• Work to complete:
Return each line of the entries below that contains the word "agent".

• Working data:
— Begin —
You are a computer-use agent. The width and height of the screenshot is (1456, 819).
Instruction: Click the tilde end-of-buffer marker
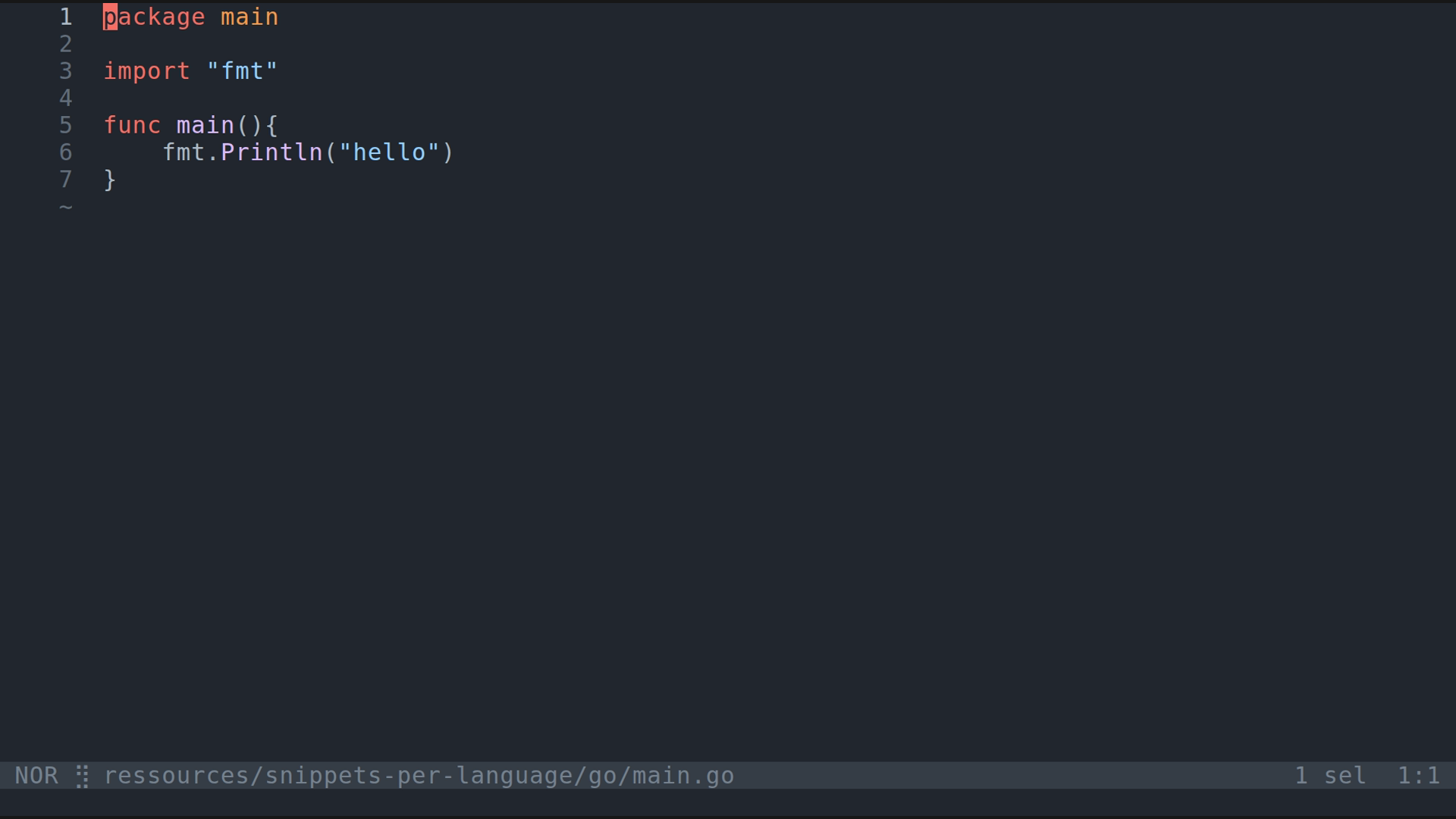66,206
— End —
— Begin —
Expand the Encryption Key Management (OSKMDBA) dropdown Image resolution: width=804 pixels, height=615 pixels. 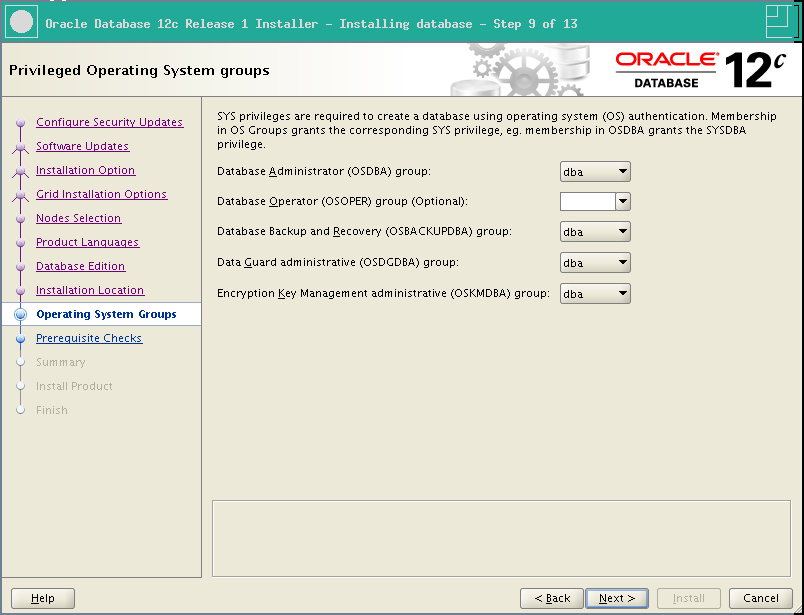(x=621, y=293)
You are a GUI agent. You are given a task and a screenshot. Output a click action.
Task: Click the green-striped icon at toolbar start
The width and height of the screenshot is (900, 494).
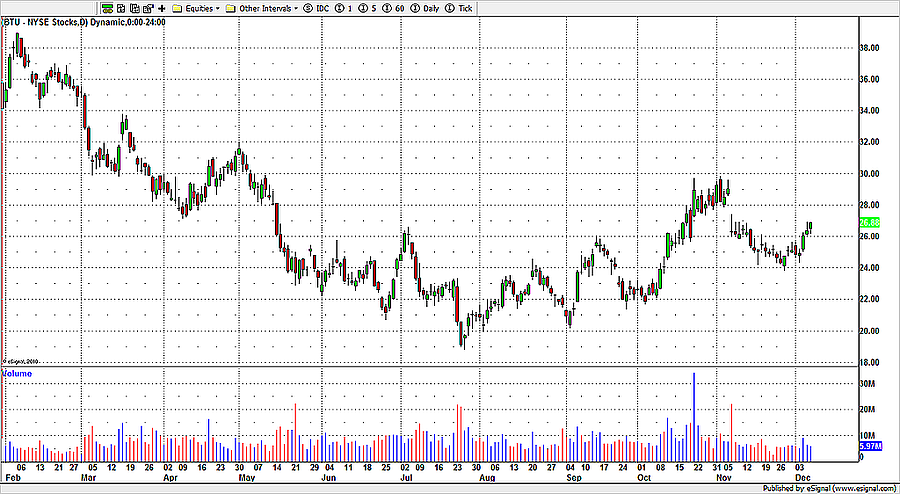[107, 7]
— End —
• The result:
You are a computer-use agent. The width and height of the screenshot is (1456, 819).
You are a GUI agent. You are given a task and a screenshot. Output a click action.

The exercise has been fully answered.